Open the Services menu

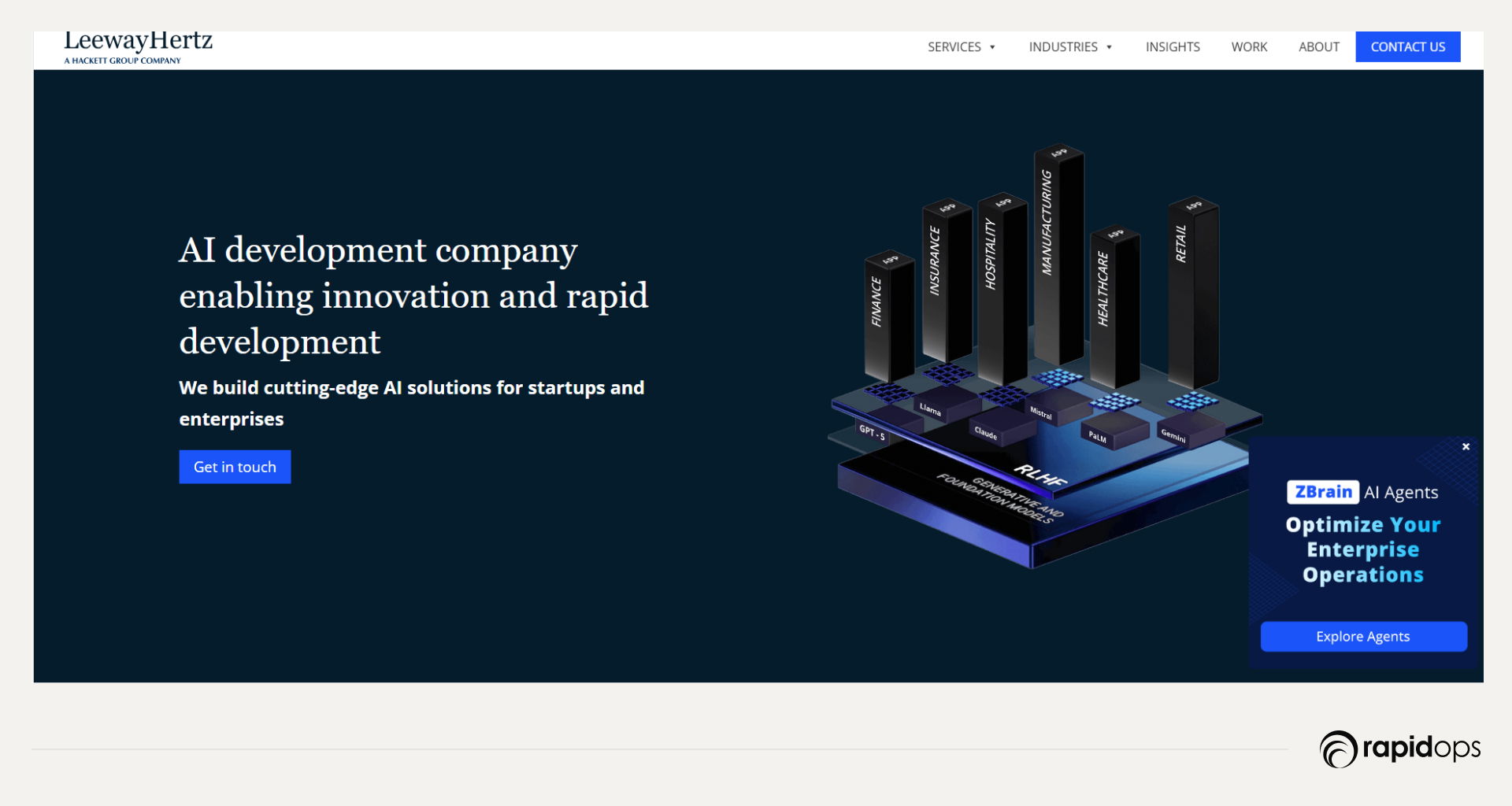coord(954,47)
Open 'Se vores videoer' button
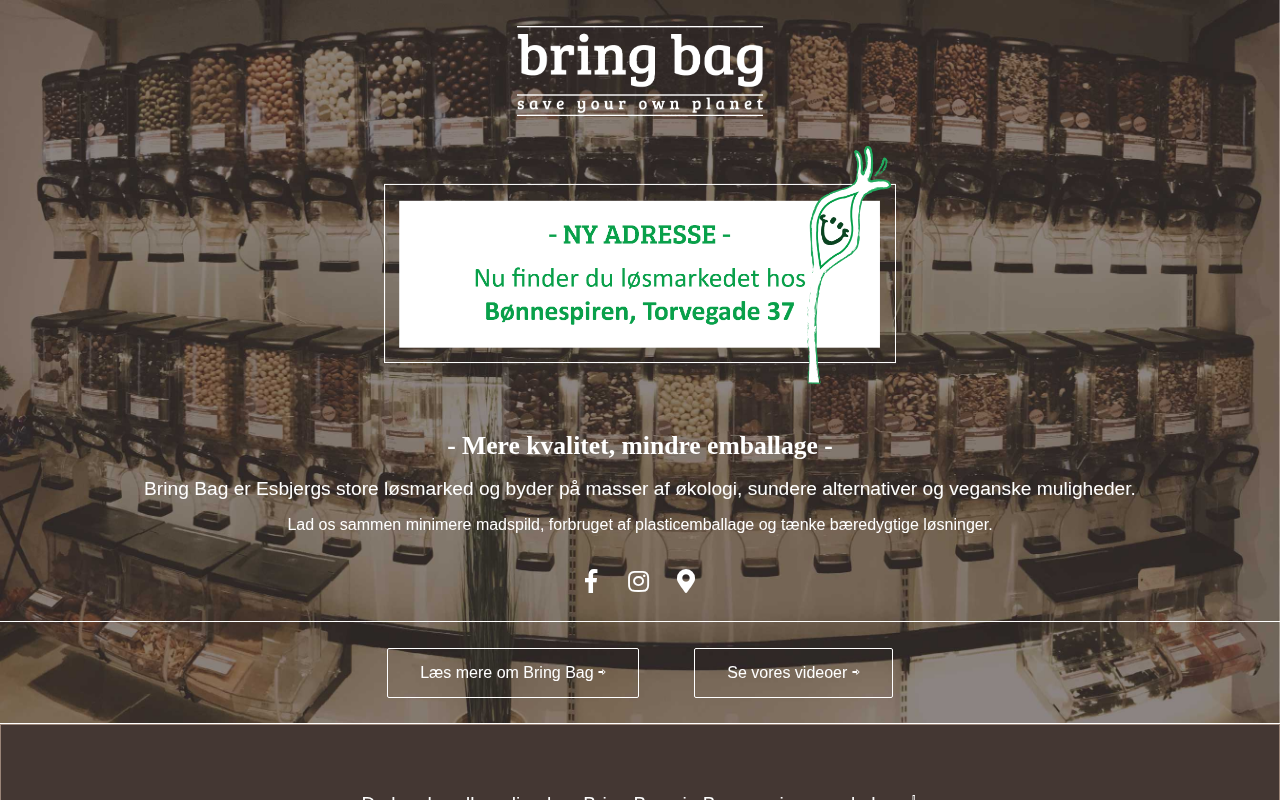The image size is (1280, 800). [x=793, y=673]
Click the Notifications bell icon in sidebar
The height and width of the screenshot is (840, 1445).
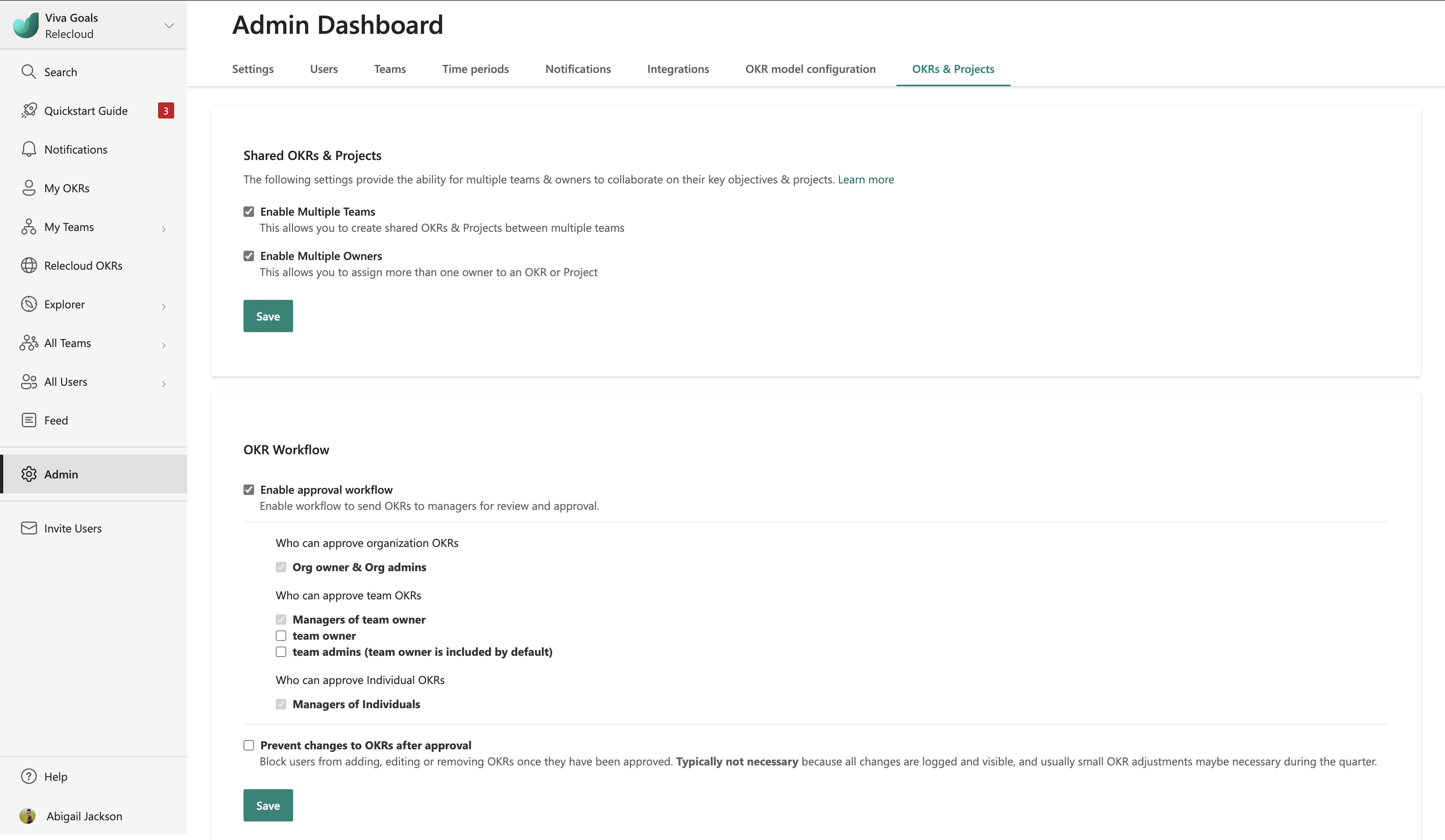click(x=29, y=149)
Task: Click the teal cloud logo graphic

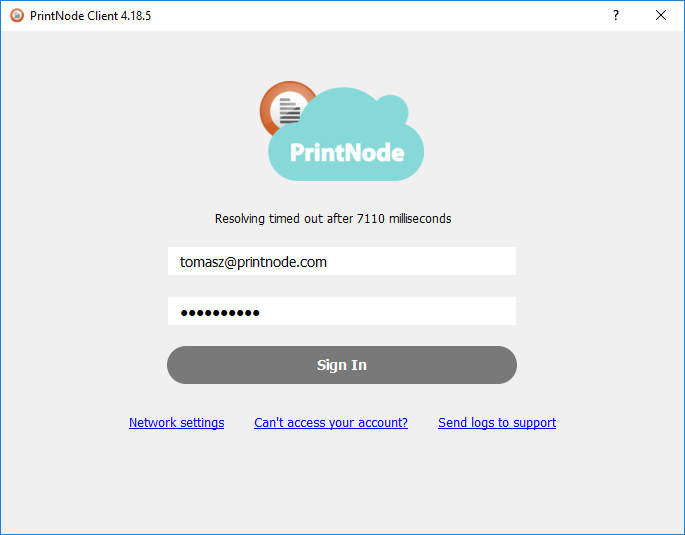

→ WHAT YOU ARE ASKED TO DO: Reproduce the records verbatim, omitting all images they contain.

→ SOLVED EXERCISE:
Open the Services menu

coord(954,47)
Open 'Se vores videoer' button
The image size is (1280, 800). [x=793, y=673]
Click the Notifications bell icon in sidebar
The height and width of the screenshot is (840, 1445).
click(x=29, y=149)
Task: Click the teal cloud logo graphic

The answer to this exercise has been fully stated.